The standard function of a project management office (PMO) is to get projects delivered on time and on budget, but is that all a PMO is good for? Like every area of a business, a PMO needs to make a tangible contribution.

This will lead you to ask “What’s the value of a PMO?” To understand this, we need to look at a few different areas, such as:

  • What can a PMO add to a business or organisation?
  • How can the success of a PMO be measured?
  • What activities does a PMO do to add value to a business?

Making sure your PMO is effective and is able to justify its existence by demonstrating success.

What value can a PMO add to a business?

We need to first understand the different types of value. Although instinctively we may assume monetary value, we need to consider that PMOs exist in the public sector, too.

There are three key areas where a PMO can add value to an organisation, broadly speaking. These are:

  1. Value for money by adding to the bottom line of delivering cost savings.
  2. Achieving strategic objectives to drive the organisation forward and work for its success.
  3. Benefits delivered for colleagues, users, and consumers that are intangible.

How each organisation defines the value required of its PMO will be dependent on factors such as the remit and style of the office and what the board requires in terms of KPIs.

What measures can be implemented to understand the value of PMO?

Measuring the value of a PMO will depend on the factors noted above. Understand which KPIs to put in place and exactly how they’ll be measured will let you know your PMO is being successful.

There are standard measures that can be looked at, such as how many projects come in on time, on budget, and the level of stakeholder satisfaction at the end. These are the types of KPIs that relate directly to the value for money metric. Return on investment in financial terms should be easy to measure.

Every organisation will have a different set of strategic objectives. These objectives can provide KPIs for the PMO. An example of a KPI in this sphere could be “to increase skill level of all project colleagues” which would align with a strategic objective to decrease staff turnover and increase satisfaction.

Measuring the benefits delivered by a PMO is challenging because benefits can be intangible and felt over a long period of time. Implementing new HR software might have an immediate cost impact but the benefits to employees could be more of a slow burn. The PMO needs to define the intended benefits of each project and find a way to measure them.

How can a PMO add value to an organisation?

There are key attributes of a PMO that will allow it to create value in an organisation. These should be readily identifiable in your PMO and may help you understand where to start looking for your KPIs.
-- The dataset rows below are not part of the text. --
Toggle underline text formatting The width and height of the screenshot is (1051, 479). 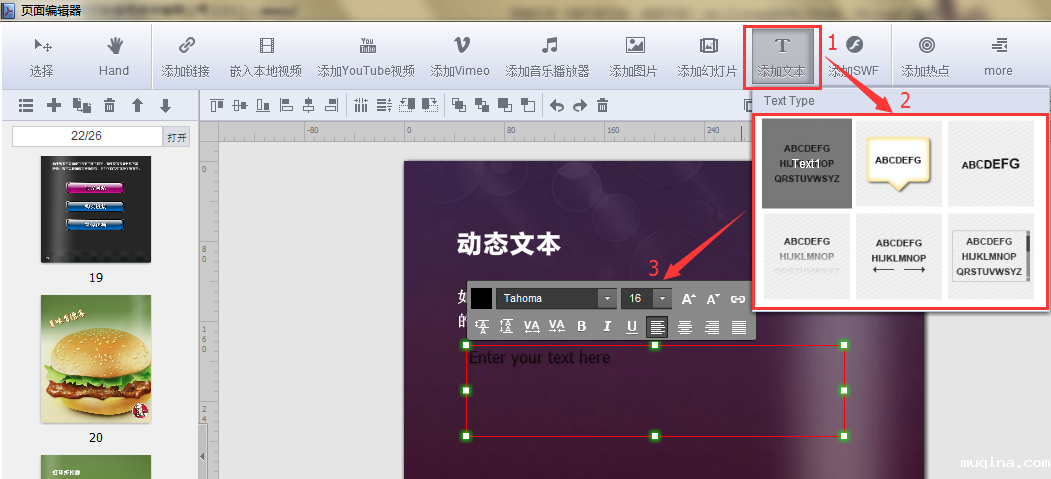[631, 326]
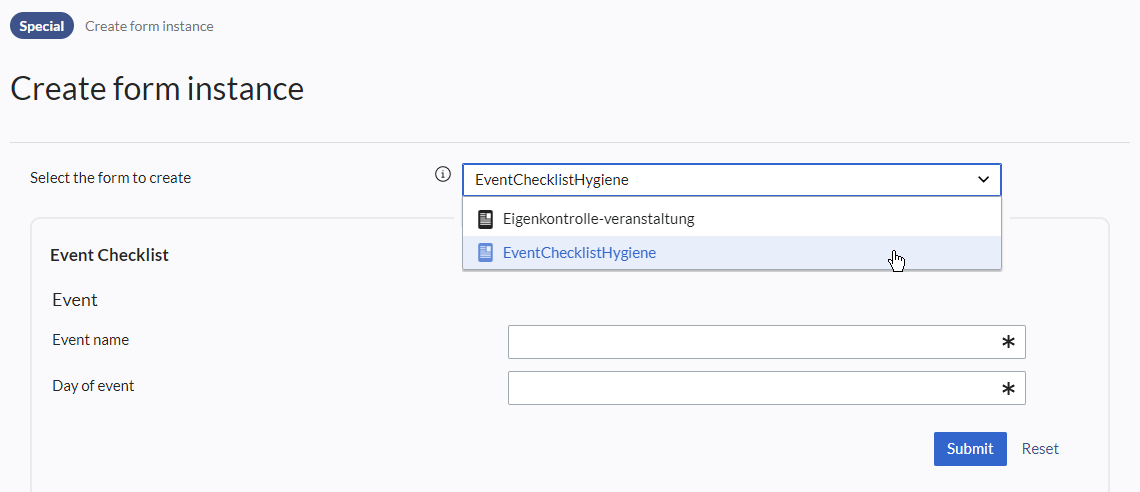
Task: Click the Event name label
Action: click(91, 339)
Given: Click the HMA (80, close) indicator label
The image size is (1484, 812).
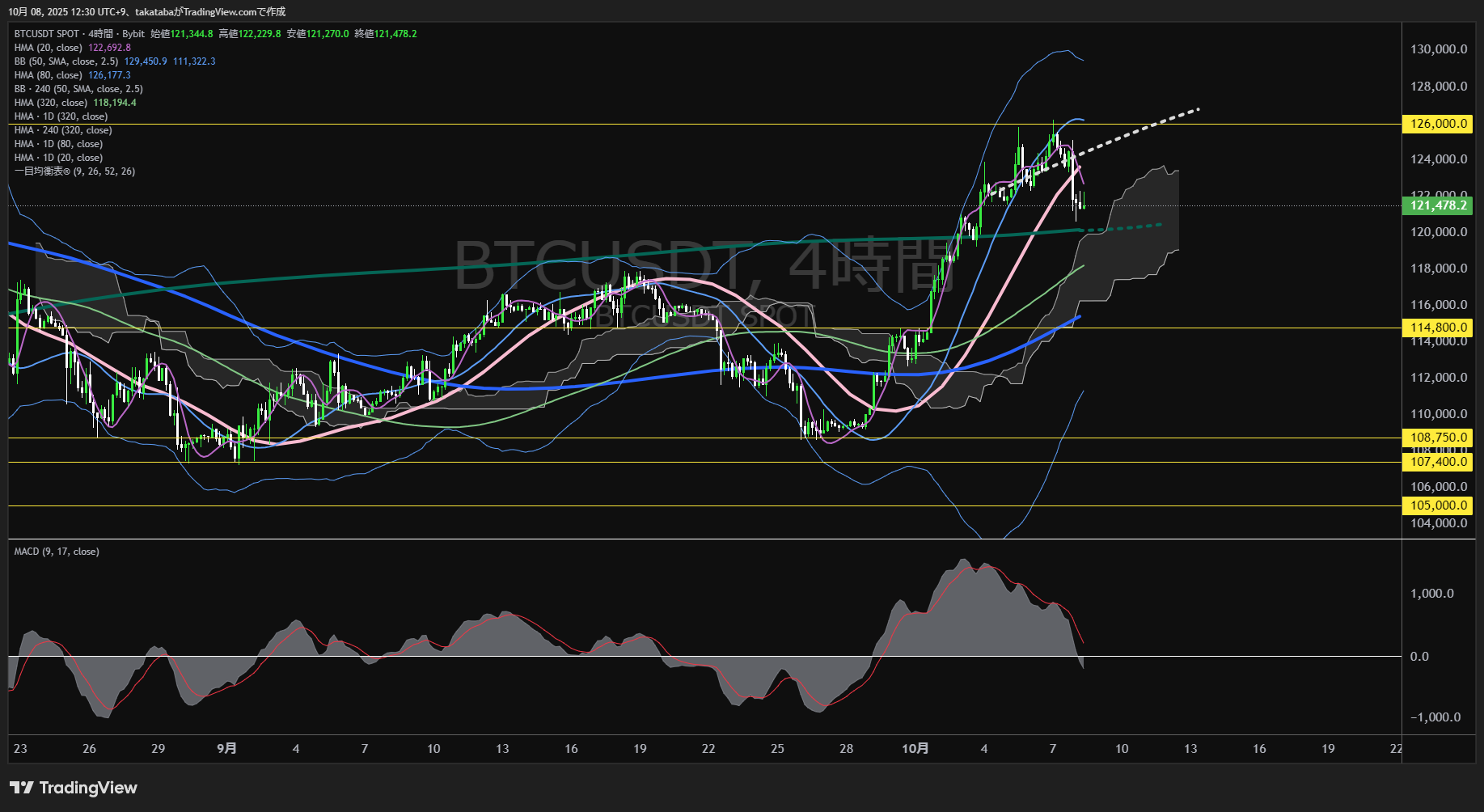Looking at the screenshot, I should tap(49, 75).
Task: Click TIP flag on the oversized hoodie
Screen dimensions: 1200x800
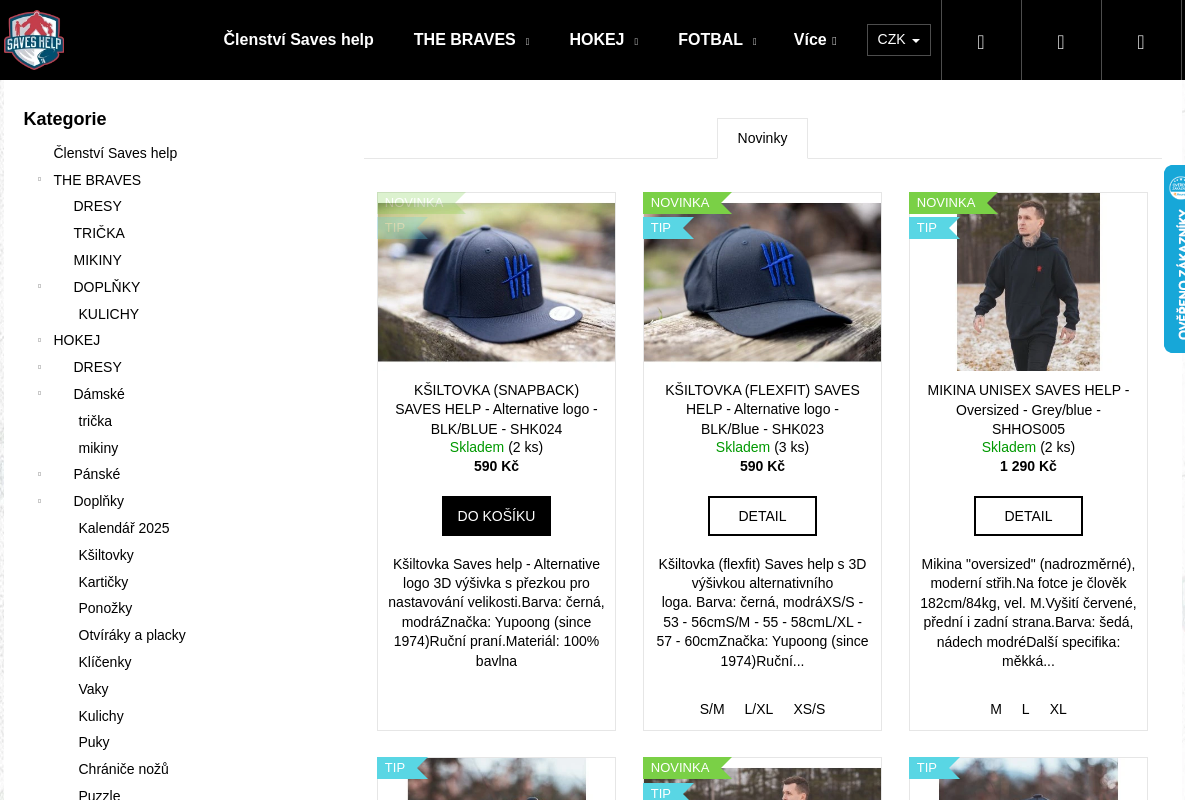Action: pos(930,228)
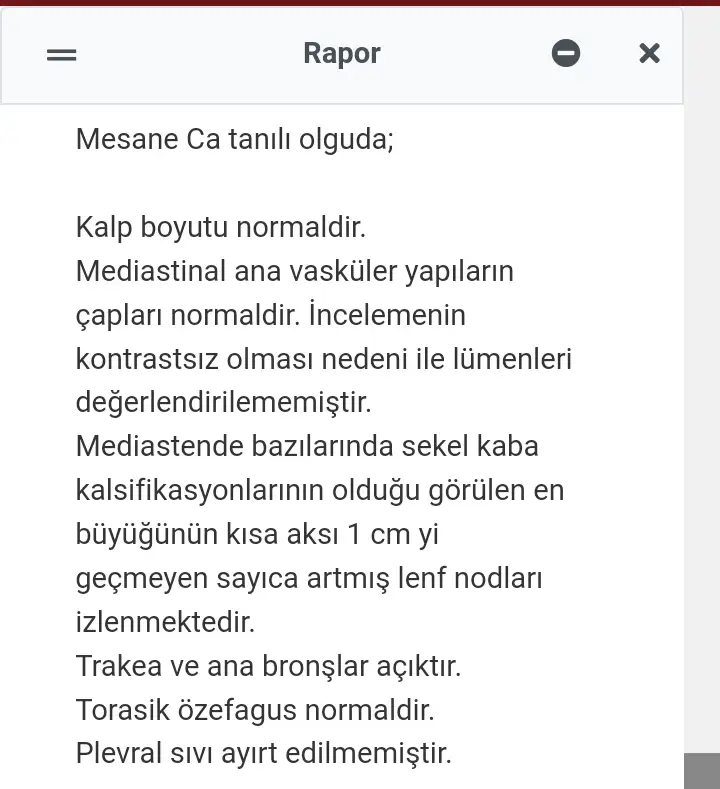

  • Predictability in projects by providing clear frameworks and keeping them aligned to their timelines
  • Accountability by defining project roles and reporting lines
  • Alignment to the strategic objectives of the organisation through monitoring outcomes
  • Organisational learning to understand pinch points in projects and smooth them for the future
  • Resilience through business continuity planning
  • Consistency by rolling out best practices and ensuring processes and procedures are followed
  • Visibility of projects and outcomes to the board and other leaders through strong reporting
  • Transparency in reporting and auditing projects and providing access to data points
  • Quality maintenance of projects from having achievable requirements to producing useful outcomes
  • Assurance of processes and systems

The take home

In the last decade, PMOs got a reputation as being a trend that never took off, with a large proportion of them getting set up and then closed down within four years. It’s likely that this happened when it was asked, “what’s the value of the PMO?” and there was no ready answer. With a strong understanding of the expectations of a PMO and the functions it will complete, you can measure the value your PMO contributes to your organisation. Fixing KPIs to align with the business objectives will ensure leaders can identify what your PMO contributes.